In this code we draw samples of different size from a population of data. We then apply OLS to each of these samples and obtain OLS parameter estimate distributions. We can show how the parameter estimate variance reduces with increased sample sizes.

   # Code to demonstrate unbiasedness of OLS estimator
   # also the bahviour as sample size increases
   Npop <- 100000  # Population Size
   Nsamp1 <- 1000    # Sample Size
   Nsamp2 <- 10000    # Sample Size
   Nsamp3 <- 100000    # Sample Size
   Q <- 600  # number of samples taken
   u <- rnorm(Npop)      # true error terms
   beta <- matrix(c(0.5, 1.5),2,1)   # true parameters
   Xpop <- matrix(1,Npop,2) # initialise population X
   Xpop[,2] <- floor(runif(Npop)*12+8) # exp var uniform r.v. in [8,19]
   Ypop <- Xpop %*% beta + u    # %*% is matrix multiplication
   save_beta1 <- matrix(0,Q,3)
   for (i in 1:Q ) {
     sel1 <- ceiling(runif(Nsamp1)*Npop)  # select Nsamp1 observations
     Ysel <- Ypop[sel1,]    
     Xsel <- Xpop[sel1,]
     reg_sel <- lm(Ysel~Xsel[,2])   # estimate regression in sample
     save_beta1[i,1] <- reg_sel\$coefficients[2]  # save estimated beta_1
     sel2 <- ceiling(runif(Nsamp2)*Npop)    # select Nsamp2 observations
     Ysel <- Ypop[sel2,]
     Xsel <- Xpop[sel2,]
     reg_sel <- lm(Ysel~Xsel[,2])   # estimate regression in sample
     save_beta1[i,2] <- reg_sel$coefficients[2]  # save estimated beta_1
 
     sel3 <- ceiling(runif(Nsamp3)*Npop)    # select Nsamp3 observations
     Ysel <- Ypop[sel3,]
     Xsel <- Xpop[sel3,]
     reg_sel <- lm(Ysel~Xsel[,2])   # estimate regression in sample
     save_beta1[i,3] <- reg_sel\$coefficients[2]  # save estimated beta_1
   }
   # define bins
   bins = seq(min(save_beta1[,1])-0.05, max(save_beta1[,1])+0.05, by = 0.005) # match
   # Kernel Density Estimates (smooth histograms)

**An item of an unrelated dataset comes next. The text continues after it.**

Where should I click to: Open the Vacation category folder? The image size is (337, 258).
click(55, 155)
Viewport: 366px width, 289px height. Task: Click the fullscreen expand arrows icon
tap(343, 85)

   d1 <- density(save_beta1[,1])
   d2 <- density(save_beta1[,2])
   d3 <- density(save_beta1[,3])
   # Plots
   colors <- rainbow(3) 
   plot(range(c(1.35,1.65)), range(c(0,max(d3$y)+0.05)), type="n", xlab="beta", ylab="Density")
   # axis(1, at = c(1,2,3,4,5), labels=c("Fail","3", "2.2", "2.1", "1"))
   lines(d1$x,d1$y, col = colors[1], lwd=3)
   lines(d2$x,d2$y, col = colors[2], lwd=3)
   lines(d3$x,d3$y, col = colors[3], lwd=3)
   title(main = "Distribution of estimated Parameters")
   legend("topleft", inset=.0, title="Sample Size",c("Nsamp1","Nsamp2","Nsamp3"), fill=rainbow(3), bty = "n")